O efeito psicológico do bloqueio e, acima de tudo, a internalização erótica da dimensão contagiosa do corpo —os lábios, os fluidos corporais― será um grande problema

P. O que podemos esperar de uma imaginação coletiva capaz de forjar outros futuros —ou “futurabilidades”, como você coloca— em meio a esse momento de aberturas e fechamentos, medos e possibilidades que a pandemia instaura? Como esperar mais da imaginação se uma das causas de sua atrofia está na hiperconectividade, e talvez nunca tenhamos estado tão conectados nas redes como agora, em quarentena?

R. O vírus atua como um “recodificador”: antes de mais nada, o biovírus recodifica o sistema imunológico dos indivíduos e depois das populações. Mas o vírus opera traduções da esfera biológica para a psicosfera, o efeito do medo, do distanciamento. O vírus transforma a reatividade de um corpo em relação a outro, reformulando o inconsciente sexual. Já vimos esse processo nos anos da síndrome da imunodeficiência que afetou profundamente a disponibilidade erótica e a solidariedade afetiva entre as pessoas. Em segundo lugar, temos uma disseminação do vírus na mídia: as informações são saturadas pelas epidemias, a atenção do público é polarizada. Mas, simultaneamente, uma nova sensibilidade pode surgir: o passado é percebido de uma maneira diferente e o futuro é revertido. O passado da conexão perpétua aparecerá na memória como um sintoma de solidão e ansiedade, e a dimensão online será inconscientemente internalizada como algo ligado a doença. Para elaborarmos o efeito do psicovírus de uma maneira consciente e não dolorosa, precisamos de uma elaboração coletiva, utilizando-nos de sinais, gestos linguísticos, sugestões subliminares, convergências subconscientes. E isso se dá propriamente no espaço da poesia, uma vez que ela é o campo em que novas disposições de sensibilidade podem ser moldadas.
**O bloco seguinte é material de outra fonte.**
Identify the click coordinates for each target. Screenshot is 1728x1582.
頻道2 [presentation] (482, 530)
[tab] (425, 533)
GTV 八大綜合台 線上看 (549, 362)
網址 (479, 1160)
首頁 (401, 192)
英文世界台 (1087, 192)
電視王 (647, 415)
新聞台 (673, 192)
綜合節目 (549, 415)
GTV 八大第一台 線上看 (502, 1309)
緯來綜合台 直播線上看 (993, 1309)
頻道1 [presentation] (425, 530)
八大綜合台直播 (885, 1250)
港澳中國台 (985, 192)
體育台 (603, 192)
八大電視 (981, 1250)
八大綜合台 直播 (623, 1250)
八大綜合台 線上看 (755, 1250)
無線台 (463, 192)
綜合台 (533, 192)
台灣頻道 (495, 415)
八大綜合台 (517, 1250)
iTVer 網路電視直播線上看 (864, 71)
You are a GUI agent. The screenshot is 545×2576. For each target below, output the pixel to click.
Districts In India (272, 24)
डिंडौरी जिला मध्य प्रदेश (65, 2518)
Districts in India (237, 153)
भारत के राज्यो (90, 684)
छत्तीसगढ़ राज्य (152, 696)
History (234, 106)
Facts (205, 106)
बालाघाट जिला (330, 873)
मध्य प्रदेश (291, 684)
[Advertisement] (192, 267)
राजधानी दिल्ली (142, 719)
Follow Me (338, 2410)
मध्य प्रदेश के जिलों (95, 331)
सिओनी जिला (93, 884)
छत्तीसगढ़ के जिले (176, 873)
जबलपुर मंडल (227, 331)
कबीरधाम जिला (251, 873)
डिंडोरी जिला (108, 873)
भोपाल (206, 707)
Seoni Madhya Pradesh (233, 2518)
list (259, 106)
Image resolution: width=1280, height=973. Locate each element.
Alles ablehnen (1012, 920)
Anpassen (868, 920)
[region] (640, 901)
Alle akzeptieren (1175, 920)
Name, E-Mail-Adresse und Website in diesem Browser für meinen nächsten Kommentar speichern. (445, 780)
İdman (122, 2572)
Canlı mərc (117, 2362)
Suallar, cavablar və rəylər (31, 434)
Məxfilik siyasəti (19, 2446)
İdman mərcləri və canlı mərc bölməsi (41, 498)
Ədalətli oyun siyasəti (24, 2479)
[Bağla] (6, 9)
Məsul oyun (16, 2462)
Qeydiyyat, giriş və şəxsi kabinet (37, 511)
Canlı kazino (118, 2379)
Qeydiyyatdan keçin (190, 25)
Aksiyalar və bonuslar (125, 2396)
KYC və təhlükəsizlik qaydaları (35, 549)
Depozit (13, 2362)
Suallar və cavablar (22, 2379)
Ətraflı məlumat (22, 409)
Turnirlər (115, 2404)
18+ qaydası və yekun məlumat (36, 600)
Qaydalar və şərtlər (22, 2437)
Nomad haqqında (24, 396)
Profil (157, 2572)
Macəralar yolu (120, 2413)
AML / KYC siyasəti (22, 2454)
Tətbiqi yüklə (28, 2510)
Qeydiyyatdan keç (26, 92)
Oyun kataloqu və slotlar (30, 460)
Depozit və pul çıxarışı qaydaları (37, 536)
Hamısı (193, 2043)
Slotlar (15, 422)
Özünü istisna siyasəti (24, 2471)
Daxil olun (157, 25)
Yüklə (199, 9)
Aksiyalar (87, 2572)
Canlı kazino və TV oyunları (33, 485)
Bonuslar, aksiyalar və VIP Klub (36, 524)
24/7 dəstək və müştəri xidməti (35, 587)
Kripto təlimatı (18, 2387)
P. Ao longo das últimas décadas assistimos a uma contínua desaparição do corpo vivo, analógico, enquanto ganhava protagonismo o que você chama de um corpo digital zumbi. Em alguma medida a pandemia provoca um retorno do corpo, somos lembrados novamente que temos um. Entretanto, esse retorno acontece mobilizando o medo da morte e o temor quanto a proximidade do outro, potencial agente de contaminação. Como você vislumbra o lugar do corpo no futuro pós pandemia?

R. Os efeitos estéticos e eróticos da “conectivização” (ou virtualização da comunicação) embaçaram e, às vezes, colocaram em risco a esfera da sensualidade e também a esfera da interação social em geral. Esse tem sido o tema principal do meu trabalho nos últimos vinte anos: a mutação do modo conjuntivo para o modo conectivo de comunicação, e também da percepção estético-erótica. Agora vejo uma espécie de divisor de águas, uma espécie de salto em uma nova dimensão que é simultaneamente perigosa e desafiadora, mas também reveladora. Literalmente apocalíptica. O isolamento está relacionado à inevitável expansão da atividade online, da experiência online. Ficaremos assustados com a proximidade, ficaremos incapazes de beijar os lábios de uma pessoa que deseja ser beijada? Ou, ao contrário, estaremos cansados ​​das trocas online e desejosos de ternura, sensualidade e solidariedade social? Não tenho respostas para essa pergunta, é claro. Mas a resposta não pode ser determinística. As transformações técnicas deste período de passagem serão importantes, mas não serão determinadas em nenhum sentido. Depende de um trabalho político essencialmente psicanalítico e também estético.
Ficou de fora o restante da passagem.